What Food, Inc. calls for is the creation of new organic methods, habits and traditions. Yet the movie isn't doctrinaire: It applauds Gary Hirshberg of Stonyfield Farm when he sells organic yogurt to Wal-Mart, an act that radicals decry as collusion with the enemy. In the funniest aside, one Stonyfield supplier proudly tells visiting Wal-Mart honchos that she has never set foot in their store.

This movie transcends propaganda because of its wit and skill as filmmaking and because of the array of fighters, writers, people of conscience and full, flawed human beings Kenner assembles to bring home his points. Eric Schlosser, author of Fast Food Nation, and Michael Pollan, author of The Omnivore's Dilemma, are the film's expert witnesses. Happily, there's nothing slavish or reverent about its treatment of them.

The Virginia farmer Joel Salatin, a focal point of Pollan's book, speaks with earthy pride for healthful, locally grown food. He gazes at livestock grazing on his land and marvels at the grass that feeds them and the manure that fertilizes it. He and this movie ask: How much more efficient can you get than nature itself? Richard Pearce's vibrant cinematography also asks: How much more beautiful can you get? And doesn't that beauty mean anything?

Kenner follows Barbara Kowalcyk, whose son, Kevin, perished from eating tainted hamburger, as she hikes through the offices of Capitol Hill. She is pushing for the adoption of "Kevin's Law." It would enable the Food and Drug Administration to shut down processing plants that are sources of contaminated meat.

Adamant, eloquent and free of sentimental showboating, Kowalcyk exudes a wary nobility. So does Carole Morison, a Maryland chicken farmer who loses her contract with Perdue because she can no longer abide factory methods of animal growth that reduce natural creatures to malformed beastlings. We admire her principles and independence when she rejects Perdue's demand that she "upgrade" to chicken barns that totally shut out air and sun and rely on wasteful, artificial "tunnel ventilation."

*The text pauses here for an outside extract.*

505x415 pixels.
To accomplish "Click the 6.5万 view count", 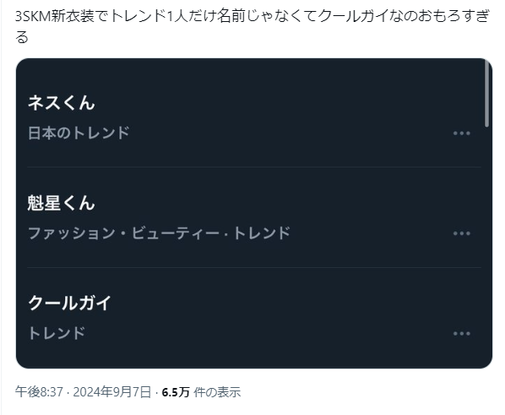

Still, we understand a chicken farmer for Tyson who goes along with the latest methods; he would open up his chicken house for the cameras if the corporation would let him. He wants to be honest about what he does to make a living.

Most poignant of all is a working-class Latino family, the Orozcos, who can afford only the same fast foods and junk foods that have weakened the truck-driver father, a diabetic, and have set one of his two daughters on the road to obesity.

Whatever they save at the drive-through gets eaten up in medical bills. They suffer with dignity - and inspire outrage. They're one reason the sane, large-spirited Food, Inc. carries a healthy sting.

'Food, Inc.'

(Magnolia) A documentary about the American food industry by Robert Kenner, with appearances from Michael Pollan and Eric Schlosser. Rated PG for some thematic material and disturbing images. Time 94 minutes.